On pe, 20 touko 2022, Leo O via FreeIPA-users wrote:
Hello Alexander,
oh that's a pity. I would have expected that there are at least some notes, maybe some technical explanations about such general things, anything which helps to speed up the process and not making a newcomer having to read the source code. I mean, it looks like FreeIPA isn't a small project, it is used by Red Hat IDM, somewhere in Fedora and as community FreeIPA. I really expected more than an almost non existing documentation and/ or really outdated pdfs. What can you do with the best application of the world if "nobody knows how to set it up for their needs" to exagerate that statement a bit ;) Hope there are plans to improve on that in the near future, I would say that's more important than new features. Lot's of tests and documentation for the win. Anyways, thanks for the quick reply, I still think this is a great software package which could reach way more projects, teams, businesses, github stars etc. with just having a better documentation.
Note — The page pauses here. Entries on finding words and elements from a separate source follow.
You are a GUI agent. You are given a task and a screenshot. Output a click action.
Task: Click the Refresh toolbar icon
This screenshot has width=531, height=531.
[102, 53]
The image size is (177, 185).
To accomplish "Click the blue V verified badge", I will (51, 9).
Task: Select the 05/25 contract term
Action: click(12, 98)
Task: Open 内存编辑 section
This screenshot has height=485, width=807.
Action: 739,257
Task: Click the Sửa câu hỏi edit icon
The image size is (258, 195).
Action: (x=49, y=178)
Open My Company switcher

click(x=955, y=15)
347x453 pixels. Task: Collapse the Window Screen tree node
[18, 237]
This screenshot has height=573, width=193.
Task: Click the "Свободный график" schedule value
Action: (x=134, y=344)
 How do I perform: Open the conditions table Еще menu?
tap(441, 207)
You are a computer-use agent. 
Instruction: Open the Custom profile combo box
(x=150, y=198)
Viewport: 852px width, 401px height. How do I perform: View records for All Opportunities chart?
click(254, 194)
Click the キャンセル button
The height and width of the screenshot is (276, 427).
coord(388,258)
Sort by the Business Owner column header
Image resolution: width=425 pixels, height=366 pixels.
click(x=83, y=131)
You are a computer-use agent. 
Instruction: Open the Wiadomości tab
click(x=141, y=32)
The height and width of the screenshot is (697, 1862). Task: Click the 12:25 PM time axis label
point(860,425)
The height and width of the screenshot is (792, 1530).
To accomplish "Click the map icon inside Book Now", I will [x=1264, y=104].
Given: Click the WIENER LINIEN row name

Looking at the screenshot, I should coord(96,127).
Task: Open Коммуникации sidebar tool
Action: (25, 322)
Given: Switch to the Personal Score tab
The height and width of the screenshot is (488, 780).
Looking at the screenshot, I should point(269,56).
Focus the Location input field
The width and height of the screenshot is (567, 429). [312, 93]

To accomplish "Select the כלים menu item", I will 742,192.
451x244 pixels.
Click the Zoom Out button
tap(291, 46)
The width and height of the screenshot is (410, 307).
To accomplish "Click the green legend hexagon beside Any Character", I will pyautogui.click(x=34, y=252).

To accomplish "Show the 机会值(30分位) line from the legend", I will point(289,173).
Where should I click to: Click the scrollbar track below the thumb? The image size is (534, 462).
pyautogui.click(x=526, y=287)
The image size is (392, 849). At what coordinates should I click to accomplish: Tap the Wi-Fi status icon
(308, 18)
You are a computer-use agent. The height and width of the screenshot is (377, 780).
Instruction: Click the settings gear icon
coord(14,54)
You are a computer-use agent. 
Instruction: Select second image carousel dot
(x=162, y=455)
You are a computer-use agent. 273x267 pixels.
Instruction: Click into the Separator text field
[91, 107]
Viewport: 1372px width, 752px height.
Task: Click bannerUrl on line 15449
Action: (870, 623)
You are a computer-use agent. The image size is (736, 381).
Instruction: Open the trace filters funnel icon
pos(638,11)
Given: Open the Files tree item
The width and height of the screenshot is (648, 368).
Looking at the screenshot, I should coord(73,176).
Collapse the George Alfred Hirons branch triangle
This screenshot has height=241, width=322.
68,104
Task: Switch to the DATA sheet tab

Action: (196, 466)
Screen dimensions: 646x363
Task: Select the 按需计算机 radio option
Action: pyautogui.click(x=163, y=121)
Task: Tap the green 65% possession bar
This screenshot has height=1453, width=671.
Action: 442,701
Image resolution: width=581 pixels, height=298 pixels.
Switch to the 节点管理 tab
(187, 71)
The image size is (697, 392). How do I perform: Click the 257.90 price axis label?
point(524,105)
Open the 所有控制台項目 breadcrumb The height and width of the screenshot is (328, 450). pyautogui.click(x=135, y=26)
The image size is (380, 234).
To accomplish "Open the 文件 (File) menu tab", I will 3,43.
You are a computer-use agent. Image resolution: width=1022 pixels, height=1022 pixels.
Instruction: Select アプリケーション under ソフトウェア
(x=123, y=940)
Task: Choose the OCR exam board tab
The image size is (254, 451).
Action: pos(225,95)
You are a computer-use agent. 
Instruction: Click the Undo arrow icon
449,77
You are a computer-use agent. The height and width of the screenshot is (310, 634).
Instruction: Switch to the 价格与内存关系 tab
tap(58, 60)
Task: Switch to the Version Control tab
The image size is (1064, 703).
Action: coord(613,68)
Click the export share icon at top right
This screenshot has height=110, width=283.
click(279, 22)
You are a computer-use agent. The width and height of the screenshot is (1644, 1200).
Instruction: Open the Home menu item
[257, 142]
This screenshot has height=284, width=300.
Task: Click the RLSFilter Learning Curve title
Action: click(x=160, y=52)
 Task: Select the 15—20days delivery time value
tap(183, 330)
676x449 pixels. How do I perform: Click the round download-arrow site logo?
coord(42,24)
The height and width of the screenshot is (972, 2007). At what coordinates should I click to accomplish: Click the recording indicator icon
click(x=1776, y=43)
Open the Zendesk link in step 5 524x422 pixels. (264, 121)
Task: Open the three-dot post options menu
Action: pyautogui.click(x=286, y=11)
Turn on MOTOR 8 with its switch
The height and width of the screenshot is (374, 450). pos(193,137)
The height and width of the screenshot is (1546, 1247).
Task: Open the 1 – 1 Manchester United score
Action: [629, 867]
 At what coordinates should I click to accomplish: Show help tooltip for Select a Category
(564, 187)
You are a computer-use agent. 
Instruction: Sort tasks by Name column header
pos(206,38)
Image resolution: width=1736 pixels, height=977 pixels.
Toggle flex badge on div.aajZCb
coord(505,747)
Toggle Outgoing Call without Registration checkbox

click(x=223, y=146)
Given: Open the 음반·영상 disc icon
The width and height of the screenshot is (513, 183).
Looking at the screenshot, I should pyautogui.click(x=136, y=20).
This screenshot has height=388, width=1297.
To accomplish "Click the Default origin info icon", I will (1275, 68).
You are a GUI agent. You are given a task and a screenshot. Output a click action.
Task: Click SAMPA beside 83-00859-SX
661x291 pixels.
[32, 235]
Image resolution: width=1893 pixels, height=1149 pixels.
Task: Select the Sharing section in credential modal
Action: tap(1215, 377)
There is no such thing as 'just having a better documentation' for what is effectively a development process. One needs to understand that one and reading source code is the best way to do that right now. There are plenty of comments in ipalib/*, ipapython/*, ipaserver/plugins/* and in related places, code and git commit messages are the developer documentation at this point. Documentation writers aren't developers themselves, with very little exceptions, and cannot replace developers in writing that knowledge base.
There is always a balance between fixing bugs and working full time on producing a documentation you are asking for. Having large number of customer- and community-driven deployments sometimes skews priorities towards more realistic tasks.
You are welcome to contribute to developer documentation as you go through a journey to discover how to extend IPA. It certainly will be beneficial to everyone.